None of this was okay. Had she just shot a gun? And what the hell had that shadow thing been? And why—

“Are you hurt, too?” Tallah demanded. “Does he require a healer?”

“No, I’m all right.” Mae put her arms out and looked herself over. “Nothing stings or hurts.”

“And I’m perfectly fine,” Shawn cut in.

With a groan, he got to his feet. And then, addressing Tallah, he said in the Old Language, “It is my honor to make the acquaintance of a female of worth. I am Sahvage, and forgive me for my intrusion into your home.”

As he spoke, he put his hand up to his sternum and bowed low. Like he was in a tux, and they were in a ballroom instead of the cottage’s cramped front sitting area.

And what do you know. Tallah suddenly looked like a Disney Princess being presented with keys to a castle.

“Sahvage, your presence is most welcome and appreciated in this manse,” she replied with a brief curtsy in her housecoat.

What the hell, Mae thought. Why didn’t I get the fancy treatment?

Then again, Tallah’s inflection, whether it was in English or the Old Language, was totally aristocratic—there was only one set of vampires who sounded like she did. And clearly Shawn—Sahvage—had experience with them. Or was one of them.

Sahvage? she thought.

Then again . . . what else could his name be.

“So what happened outside?” Tallah asked as she clutched her hands to her housecoat’s bodice.

“Nothing,” Mae answered quickly as she stood up.

Tallah narrowed her eyes. “Well, that certainly explains the gunshots, doesn’t it.”

Shawn—no, Sahvage—looked toward the closed front door. “We need a barricade. Do you mind if I move that?”

Tallah and Mae both turned to the Jacobean cabinet that took up the entire side wall. The thing was made of old oak that was thick as the outside stone walls of the cottage—and maybe heavier.

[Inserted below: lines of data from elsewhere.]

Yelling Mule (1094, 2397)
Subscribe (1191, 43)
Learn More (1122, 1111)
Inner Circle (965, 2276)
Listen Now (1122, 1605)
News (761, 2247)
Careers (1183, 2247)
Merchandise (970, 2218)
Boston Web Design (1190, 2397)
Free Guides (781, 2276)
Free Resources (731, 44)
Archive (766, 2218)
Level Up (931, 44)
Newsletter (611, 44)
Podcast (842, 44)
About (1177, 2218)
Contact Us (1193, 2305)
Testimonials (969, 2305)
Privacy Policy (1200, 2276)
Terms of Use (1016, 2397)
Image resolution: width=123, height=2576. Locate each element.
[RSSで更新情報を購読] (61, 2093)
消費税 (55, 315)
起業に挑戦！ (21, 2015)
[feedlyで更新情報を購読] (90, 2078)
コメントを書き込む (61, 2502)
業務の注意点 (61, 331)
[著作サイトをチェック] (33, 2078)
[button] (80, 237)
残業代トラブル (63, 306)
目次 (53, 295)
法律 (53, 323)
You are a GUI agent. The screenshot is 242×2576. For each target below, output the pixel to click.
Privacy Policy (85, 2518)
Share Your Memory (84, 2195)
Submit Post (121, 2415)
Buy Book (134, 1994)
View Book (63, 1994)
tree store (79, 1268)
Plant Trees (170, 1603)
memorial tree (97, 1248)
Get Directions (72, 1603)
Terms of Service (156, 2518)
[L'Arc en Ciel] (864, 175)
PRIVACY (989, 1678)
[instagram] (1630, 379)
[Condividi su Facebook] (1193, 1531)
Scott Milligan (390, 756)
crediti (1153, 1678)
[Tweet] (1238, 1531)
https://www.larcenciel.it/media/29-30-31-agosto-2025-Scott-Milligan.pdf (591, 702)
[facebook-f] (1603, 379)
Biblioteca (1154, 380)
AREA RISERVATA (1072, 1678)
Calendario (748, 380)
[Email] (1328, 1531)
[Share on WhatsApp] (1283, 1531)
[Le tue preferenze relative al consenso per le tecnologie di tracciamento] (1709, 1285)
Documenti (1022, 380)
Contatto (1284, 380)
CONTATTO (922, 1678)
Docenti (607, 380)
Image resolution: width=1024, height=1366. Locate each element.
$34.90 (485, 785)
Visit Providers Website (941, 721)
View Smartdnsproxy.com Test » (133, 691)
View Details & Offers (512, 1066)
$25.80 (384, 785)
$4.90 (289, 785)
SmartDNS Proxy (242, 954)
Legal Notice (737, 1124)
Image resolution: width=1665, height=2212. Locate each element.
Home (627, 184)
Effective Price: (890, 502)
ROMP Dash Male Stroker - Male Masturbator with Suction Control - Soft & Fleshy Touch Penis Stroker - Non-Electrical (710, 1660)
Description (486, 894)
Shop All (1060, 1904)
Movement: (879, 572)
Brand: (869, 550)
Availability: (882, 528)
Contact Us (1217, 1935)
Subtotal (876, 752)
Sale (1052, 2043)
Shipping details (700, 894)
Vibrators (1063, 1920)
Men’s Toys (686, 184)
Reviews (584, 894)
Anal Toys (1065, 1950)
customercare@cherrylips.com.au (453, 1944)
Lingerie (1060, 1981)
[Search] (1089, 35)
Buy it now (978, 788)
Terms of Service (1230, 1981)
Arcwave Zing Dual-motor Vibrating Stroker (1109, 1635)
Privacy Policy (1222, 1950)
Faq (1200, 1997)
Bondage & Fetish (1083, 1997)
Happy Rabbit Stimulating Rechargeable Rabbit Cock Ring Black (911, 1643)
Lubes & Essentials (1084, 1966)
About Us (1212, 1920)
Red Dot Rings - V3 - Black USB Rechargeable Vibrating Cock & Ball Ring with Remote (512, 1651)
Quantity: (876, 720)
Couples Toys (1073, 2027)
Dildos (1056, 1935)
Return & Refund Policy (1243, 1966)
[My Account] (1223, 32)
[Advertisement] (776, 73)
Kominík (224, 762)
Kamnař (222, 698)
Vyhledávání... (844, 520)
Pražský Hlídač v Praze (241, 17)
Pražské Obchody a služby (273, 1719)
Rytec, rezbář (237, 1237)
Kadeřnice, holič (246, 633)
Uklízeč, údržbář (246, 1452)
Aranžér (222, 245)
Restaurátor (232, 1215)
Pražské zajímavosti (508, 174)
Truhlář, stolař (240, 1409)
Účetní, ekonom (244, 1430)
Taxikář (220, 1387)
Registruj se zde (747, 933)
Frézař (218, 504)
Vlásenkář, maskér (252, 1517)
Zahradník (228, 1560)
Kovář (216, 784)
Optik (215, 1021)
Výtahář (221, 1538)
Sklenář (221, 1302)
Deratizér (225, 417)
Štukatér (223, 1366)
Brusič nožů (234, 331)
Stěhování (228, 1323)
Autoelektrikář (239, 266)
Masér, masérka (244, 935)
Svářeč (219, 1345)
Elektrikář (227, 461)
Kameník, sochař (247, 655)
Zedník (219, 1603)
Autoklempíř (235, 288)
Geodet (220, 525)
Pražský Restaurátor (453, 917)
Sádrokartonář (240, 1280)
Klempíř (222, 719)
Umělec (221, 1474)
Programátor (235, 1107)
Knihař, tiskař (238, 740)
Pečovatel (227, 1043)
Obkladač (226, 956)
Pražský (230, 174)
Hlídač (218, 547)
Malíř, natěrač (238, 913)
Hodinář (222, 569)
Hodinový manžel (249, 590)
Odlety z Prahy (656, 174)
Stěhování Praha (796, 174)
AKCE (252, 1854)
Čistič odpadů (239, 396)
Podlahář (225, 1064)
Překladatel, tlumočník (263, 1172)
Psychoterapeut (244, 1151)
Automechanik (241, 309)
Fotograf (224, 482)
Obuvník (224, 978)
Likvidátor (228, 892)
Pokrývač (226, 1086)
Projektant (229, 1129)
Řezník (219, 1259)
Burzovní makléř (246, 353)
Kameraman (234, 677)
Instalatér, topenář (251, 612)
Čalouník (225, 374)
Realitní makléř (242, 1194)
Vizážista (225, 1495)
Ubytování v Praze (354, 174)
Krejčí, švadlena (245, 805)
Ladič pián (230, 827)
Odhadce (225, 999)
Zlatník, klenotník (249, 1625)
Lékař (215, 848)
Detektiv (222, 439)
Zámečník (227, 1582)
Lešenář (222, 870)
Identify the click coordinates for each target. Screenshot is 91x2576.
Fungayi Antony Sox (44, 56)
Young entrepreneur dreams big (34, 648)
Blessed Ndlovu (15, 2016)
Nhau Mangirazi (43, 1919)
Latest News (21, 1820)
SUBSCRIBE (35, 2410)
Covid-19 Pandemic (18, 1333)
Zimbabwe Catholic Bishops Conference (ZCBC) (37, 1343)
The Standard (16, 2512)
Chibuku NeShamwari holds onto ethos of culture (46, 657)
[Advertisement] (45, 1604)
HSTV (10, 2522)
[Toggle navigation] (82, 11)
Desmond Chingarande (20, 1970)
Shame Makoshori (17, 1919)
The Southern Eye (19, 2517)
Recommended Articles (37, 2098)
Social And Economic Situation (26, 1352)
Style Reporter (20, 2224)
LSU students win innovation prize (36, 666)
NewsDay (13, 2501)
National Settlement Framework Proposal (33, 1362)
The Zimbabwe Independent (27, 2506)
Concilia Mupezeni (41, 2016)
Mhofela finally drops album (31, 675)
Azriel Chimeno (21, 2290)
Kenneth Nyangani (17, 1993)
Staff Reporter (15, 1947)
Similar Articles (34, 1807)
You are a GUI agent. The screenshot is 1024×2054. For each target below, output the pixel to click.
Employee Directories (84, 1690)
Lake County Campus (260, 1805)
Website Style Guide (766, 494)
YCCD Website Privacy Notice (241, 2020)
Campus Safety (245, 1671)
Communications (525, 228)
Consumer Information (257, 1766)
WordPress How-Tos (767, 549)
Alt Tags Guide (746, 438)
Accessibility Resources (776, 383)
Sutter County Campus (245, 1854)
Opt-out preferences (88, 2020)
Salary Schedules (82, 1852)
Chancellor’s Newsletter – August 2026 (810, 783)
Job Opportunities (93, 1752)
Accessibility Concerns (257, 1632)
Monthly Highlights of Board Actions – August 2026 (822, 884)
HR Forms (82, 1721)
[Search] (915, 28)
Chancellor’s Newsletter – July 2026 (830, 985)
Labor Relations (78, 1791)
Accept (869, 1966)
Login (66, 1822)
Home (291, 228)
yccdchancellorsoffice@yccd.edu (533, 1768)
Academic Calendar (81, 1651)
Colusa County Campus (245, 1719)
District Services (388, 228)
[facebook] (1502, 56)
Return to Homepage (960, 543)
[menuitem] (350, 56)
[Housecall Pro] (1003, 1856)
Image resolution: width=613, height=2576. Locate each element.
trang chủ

“I guess I could help you?” Mae said.

“Nah, I got it.”

He walked over to the eight-foot-tall, six-foot-wide piece of carved furniture—and stretched his arms from end to end. Then he sank down into his heavy thighs, took a deep breath, and—

Mae really expected the cabinet not to move.

Wrong. With a creak of protest and plenty of wood groaning, the hutch allowed itself to be carefully lifted off the ground. Then Sahvage eased it into a shallow tilt that meant all of its weight was on his chest . . . and walked the thing over to the front door of the cottage. His breathing deepened, inhales and exhales pumping in and out of his torso, but other than that? He was totally in control of the impossible load he was carrying.

And when he had it in place, he set the thing down like it was a feather, the feet reconnecting with the floorboards not on a slam but with a whisper, the old wood groaning again.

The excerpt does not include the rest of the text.